La CND a eu l’expérience des alliances. Selon son président, l’objectif était de se connaître davantage, de mieux s’organiser, d’apprendre à travailler ensemble dans un cadre plus large pour aboutir à une vision globale commune, base de la constitution d’une future formation politique unitaire. «Quatre ans d’activités dans la convention pour la République et la démocratie (CRD) puis dans l’alliance pour la République et la démocratie ARD ont suffi pour convaincre la CND que la création d’un parti politique unitaire à ce niveau n’était certainement pas pour demain».

La CND a donc revu la situation et a réfléchi à une manière rapide d’aller vers l’objectif unitaire en choisissant d’adhérer à l’URD. «Le choix était à la fois difficile et courageux. Mais notre conviction d’aller à l’unité nous y obligeait», a expliqué Bandiougou Bidia Doucouré à l’ouverture du premier congrès extraordinaire du parti le 7 août.
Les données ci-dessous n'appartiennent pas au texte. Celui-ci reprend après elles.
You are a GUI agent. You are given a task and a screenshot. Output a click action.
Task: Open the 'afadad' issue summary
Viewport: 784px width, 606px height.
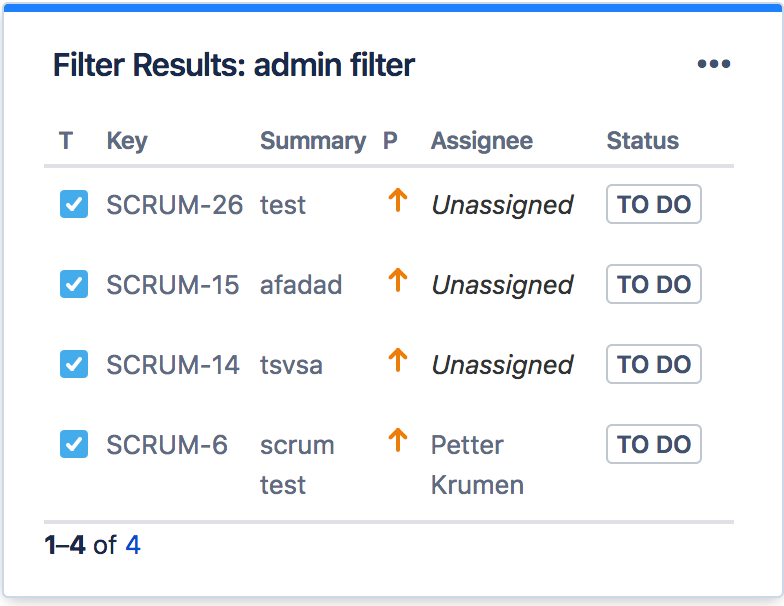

Les représentants de plusieurs partis amis étaient présents, dont le plus remarquable Younoussi Touré de l’URD. Ces partis dont l’Adema, le Bdia, le Pids, le Rpm et Ump ont encouragé le rapprochement des partis politiques à l’instar de celui de l’Urd et de la CND salué à cet effet.

A la clôture de ce congrès extraordinaire de la CND, où il a été invité à s’adresser aux délégués, Younoussi Touré a déclaré qu’il s’agit désormais «pour nos deux partis de poser un acte politique qui fera date dans l’histoire de la jeune démocratie malienne, et pour les militants de la CND et de l’URD d’unir leur sort pour mener leur combat dans une grande formation politique».
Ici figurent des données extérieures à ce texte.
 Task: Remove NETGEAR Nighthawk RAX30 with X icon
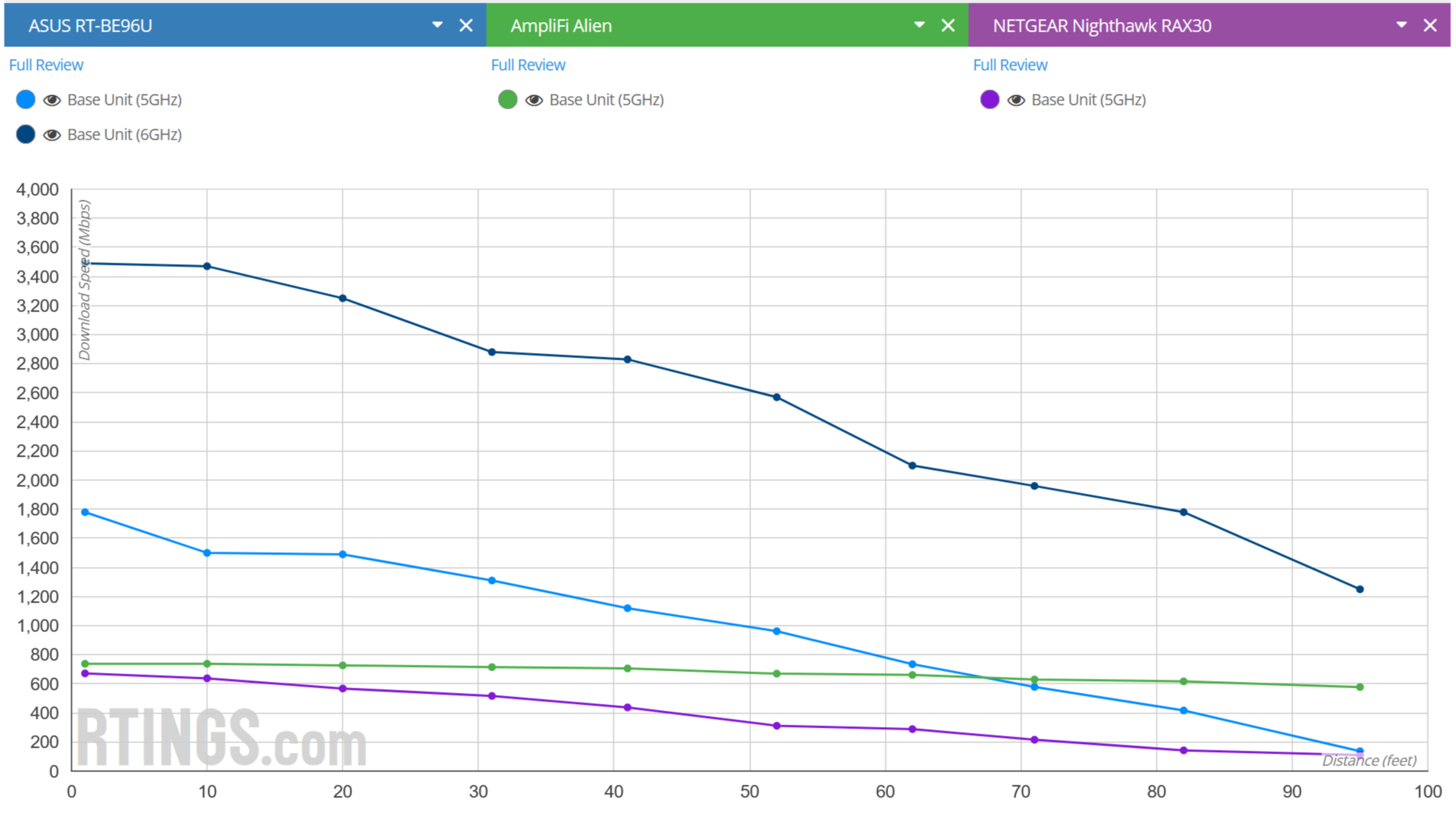(x=1430, y=25)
Pour lui la consolidation de la démocratie dans notre pays passe nécessairement par la constitution de grandes entités politiques capables de prendre en charge les problèmes fondamentaux du Mali. Et cette prise en charge dit-il, ne peut se faire efficacement que par la «mobilisation des patriotes et démocrates» autour d’un projet de société réaliste et consensuel.

Le président de l’URD a par ailleurs déploré «l’action de déstabilisation systématique organisée dans la localité d’Ansogo contre certains partis politiques».

D’où son appel à rester ferme et constant dans la recherche de l’affirmation et du renforcement du fait partisan. Souhaitant la bienvenue à ses camarades de la CND le président de l’URD a pris «l’engagement d’oeuvrer à leur faire toute la place qu’il convient pour une URD encore plus forte dans un Mali républicain et démocratique».